Once again, the Nobel prize for economics–not science and medicine–has immense influence on the practice of medicine.
Every day, in fact.
This year, Richard Thaler, a behavioral economist at the University of Chicago, won for his work on human biases and temptations.
The famous writer Michael Lewis (Moneyball) has a nice essay on Thaler’s work here.
Along with Kahneman and Tvresky, the work of behavioral psychologists and economists directly relates to clinical medicine because it describes human decision making.
Thaler made lists of irrational decisions. For example, we often make choices that don’t result in long-term well-being. E.g. Eating sugary foods and obesity. This led him and colleague Cass Sunstein to the concept of choice architecture.
This concept, applied to employee savings programs, led to an increase in the savings rate of workers.
Thaler calls it a sort of libertarian paternalism.
That’s sort of what doctors do, isn’t it? We are experts in medical science; patients are expert in their goals, and the best medical decisions come when we help align care with a person’s goals.
Libertarian paternalism: freedom of choice with expert nudges.
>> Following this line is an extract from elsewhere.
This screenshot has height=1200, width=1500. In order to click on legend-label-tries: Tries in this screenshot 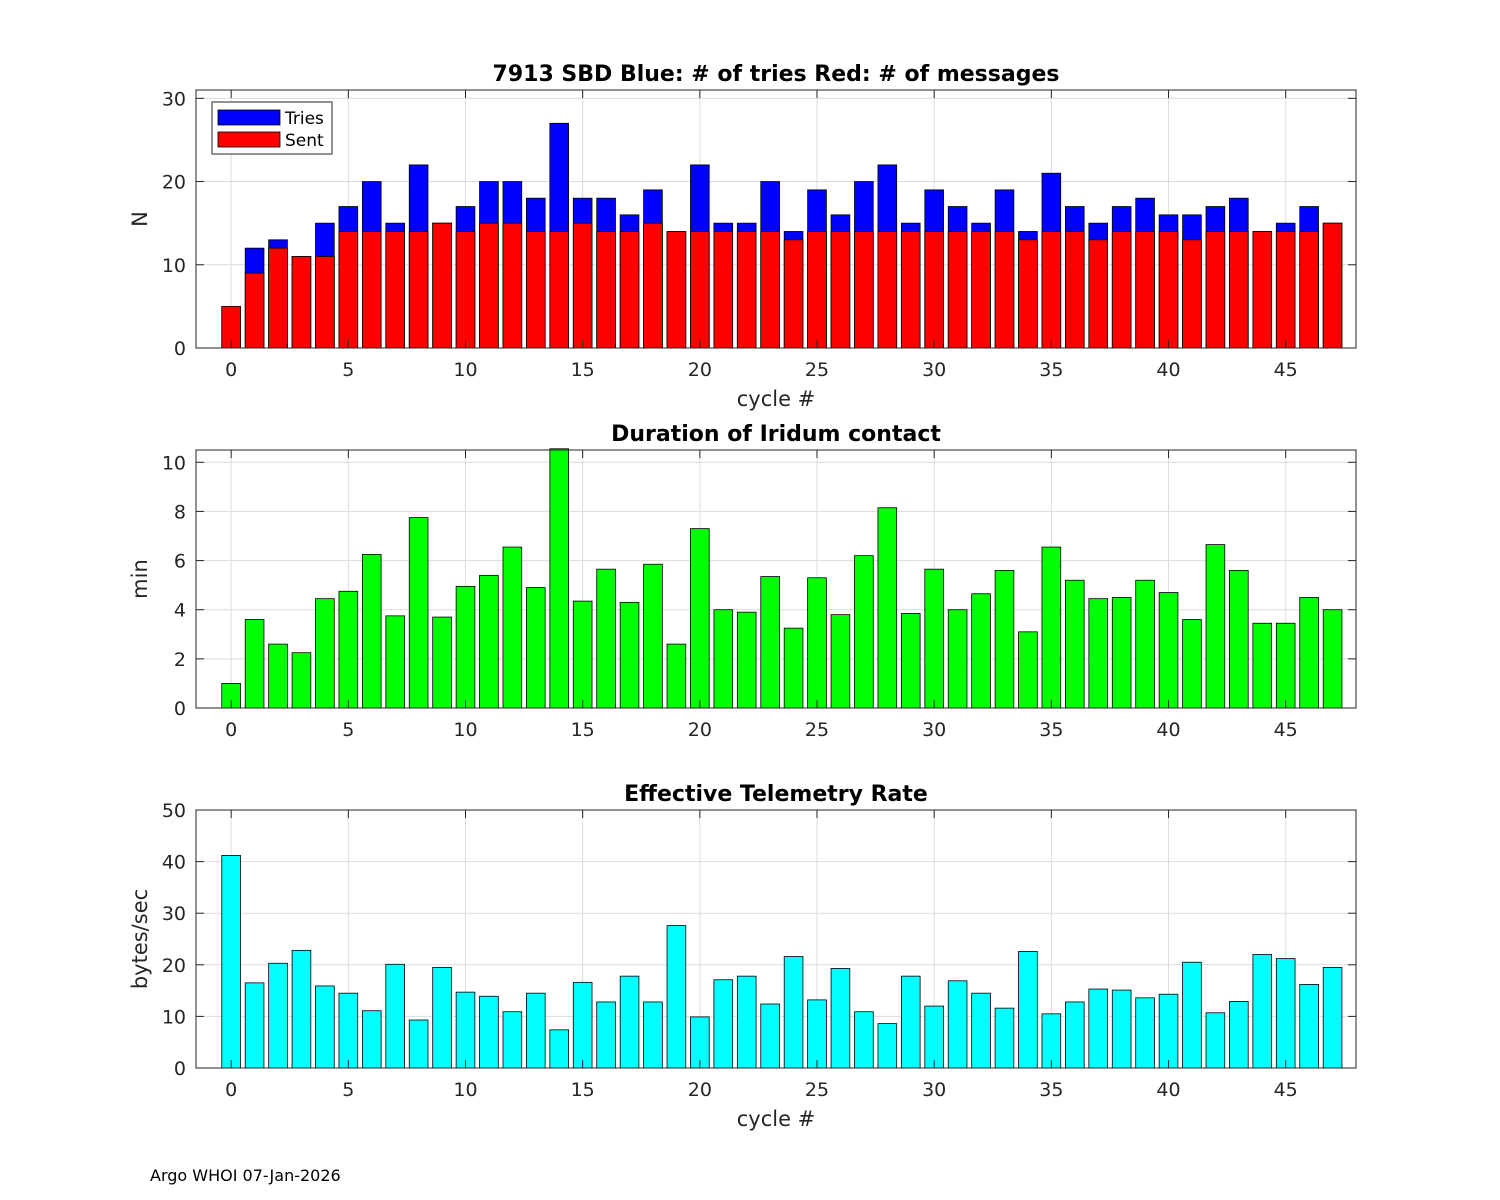, I will do `click(304, 119)`.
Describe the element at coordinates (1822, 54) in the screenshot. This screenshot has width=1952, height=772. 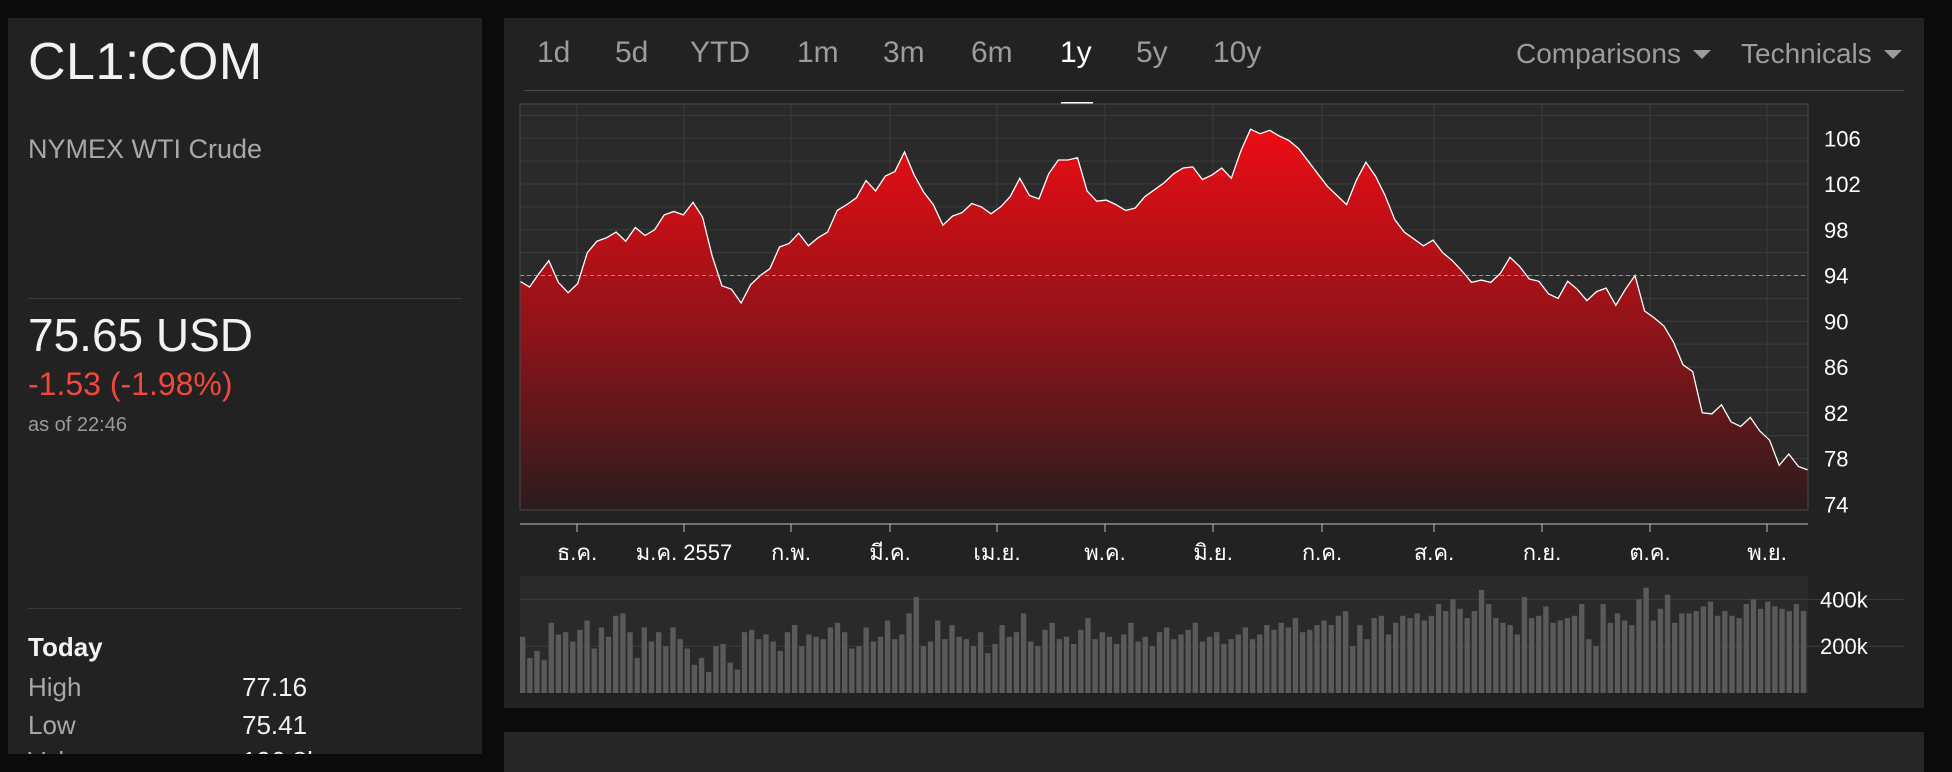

What’s critical for doctors to understand–and I wrestle with this everyday in the office–is that humans are not maximizers, or logical, or even all that sensible. Doctors feel decisions. So do our patients.
Kahneman and Tversky described the notion that people respond differently when a choice was framed as a loss than when it was framed as a gain. As Lewis writes: “tell a person that he had a 95 percent chance of surviving some medical procedure and he was far more likely to submit to it than if you told him he had a 5 percent chance of dying.”
In my earlier years as a physician, I would emphasize the 95% chance things would go well. Now, as I have aged and seen more of what Nassim Taleb calls iatrogenics (medical harm), I find myself more often feeling the potential harm. (I’m reading Taleb’s book Antifragile. It’s really good.)
Then I am thinking to myself: how I feel about this decision determines the framing. Â And that will surely influence the patient. Gosh. This behavioral psychology stuff is damn important.
If I am too pessimistic, patients might lose out on the gain. If I am too optimistic, patients can be exposed to needless harm.
Take the decision to implant an ICD for prevention of sudden cardiac death.
The accepted benefits in selected patients is an absolute risk reduction of about 7%. That’s pretty good. It corresponds to an NNT (number needed to treat) of about 14–meaning, you have to implant 14 ICDs to save one life. We can’t know who the 13 are who won’t need it, and who the one is who will have his life extended.
But all treatment comes with potential harms. A recent look at real-world data suggests complications of ICDs occur in about 7% of people.
How do I frame this? What if the day before this visit, I had a patient suffer a massive complication from an ICD? Or perhaps the day before, a person was saved from death with an appropriate shock.
Medical decisions are not so easy. Because, humans, as Thaler has found, are complicated. Thinking about how we humans think is one of the most interesting aspects of this job.
JMM
2 replies on “The Nobel in Economics and Medicine?”
So I am not a statistician, but I have had an ICD since 2011. Are you saying that it is a wash? The 7% benefit balances the 7% complication rate? And is the complication rate front loaded into the time of implantation, such that if you get past that, the benefit might outweigh the residual risk?
The 7% complication rate is in the first 90 days.